#### Dataset records

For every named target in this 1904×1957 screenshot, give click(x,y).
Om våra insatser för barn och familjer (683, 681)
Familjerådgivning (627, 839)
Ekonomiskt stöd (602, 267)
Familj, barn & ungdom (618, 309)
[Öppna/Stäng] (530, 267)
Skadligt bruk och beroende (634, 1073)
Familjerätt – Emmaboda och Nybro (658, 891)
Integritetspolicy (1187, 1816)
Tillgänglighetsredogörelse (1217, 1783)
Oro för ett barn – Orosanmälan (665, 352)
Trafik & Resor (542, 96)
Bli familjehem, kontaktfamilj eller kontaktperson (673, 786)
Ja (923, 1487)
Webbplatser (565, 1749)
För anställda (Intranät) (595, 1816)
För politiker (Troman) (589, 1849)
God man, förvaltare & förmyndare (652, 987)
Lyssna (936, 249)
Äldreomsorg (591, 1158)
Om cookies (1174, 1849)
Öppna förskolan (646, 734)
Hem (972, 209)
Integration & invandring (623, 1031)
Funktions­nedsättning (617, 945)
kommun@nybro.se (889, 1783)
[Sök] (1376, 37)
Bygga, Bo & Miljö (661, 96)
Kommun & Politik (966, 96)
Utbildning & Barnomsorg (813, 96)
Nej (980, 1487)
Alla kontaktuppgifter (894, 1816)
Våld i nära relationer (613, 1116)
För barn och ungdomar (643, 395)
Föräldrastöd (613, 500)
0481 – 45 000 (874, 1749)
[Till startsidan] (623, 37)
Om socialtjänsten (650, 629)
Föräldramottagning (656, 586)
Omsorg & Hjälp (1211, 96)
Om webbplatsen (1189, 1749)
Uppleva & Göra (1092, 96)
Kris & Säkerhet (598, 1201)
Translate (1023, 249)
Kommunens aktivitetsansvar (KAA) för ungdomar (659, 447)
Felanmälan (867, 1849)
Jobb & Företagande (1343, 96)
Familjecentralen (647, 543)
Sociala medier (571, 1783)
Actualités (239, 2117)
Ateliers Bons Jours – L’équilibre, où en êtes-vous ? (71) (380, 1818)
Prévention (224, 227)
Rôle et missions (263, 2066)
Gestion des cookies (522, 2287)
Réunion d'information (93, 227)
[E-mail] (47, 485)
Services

########

• [Problem requirements]: Word for word, restate only the lines from the one containing "För anställda (Intranät) (595, 1816)" through the last line of the entries, with both ends kept.

• [Output of the exercise]:
För anställda (Intranät) (595, 1816)
För politiker (Troman) (589, 1849)
God man, förvaltare & förmyndare (652, 987)
Lyssna (936, 249)
Äldreomsorg (591, 1158)
Om cookies (1174, 1849)
Öppna förskolan (646, 734)
Hem (972, 209)
Integration & invandring (623, 1031)
Funktions­nedsättning (617, 945)
kommun@nybro.se (889, 1783)
[Sök] (1376, 37)
Bygga, Bo & Miljö (661, 96)
Kommun & Politik (966, 96)
Utbildning & Barnomsorg (813, 96)
Nej (980, 1487)
Alla kontaktuppgifter (894, 1816)
Våld i nära relationer (613, 1116)
För barn och ungdomar (643, 395)
Föräldrastöd (613, 500)
0481 – 45 000 (874, 1749)
[Till startsidan] (623, 37)
Om socialtjänsten (650, 629)
Föräldramottagning (656, 586)
Omsorg & Hjälp (1211, 96)
Om webbplatsen (1189, 1749)
Uppleva & Göra (1092, 96)
Kris & Säkerhet (598, 1201)
Translate (1023, 249)
Kommunens aktivitetsansvar (KAA) för ungdomar (659, 447)
Felanmälan (867, 1849)
Jobb & Företagande (1343, 96)
Familjecentralen (647, 543)
Sociala medier (571, 1783)
Actualités (239, 2117)
Ateliers Bons Jours – L’équilibre, où en êtes-vous ? (71) (380, 1818)
Prévention (224, 227)
Rôle et missions (263, 2066)
Gestion des cookies (522, 2287)
Réunion d'information (93, 227)
[E-mail] (47, 485)
Services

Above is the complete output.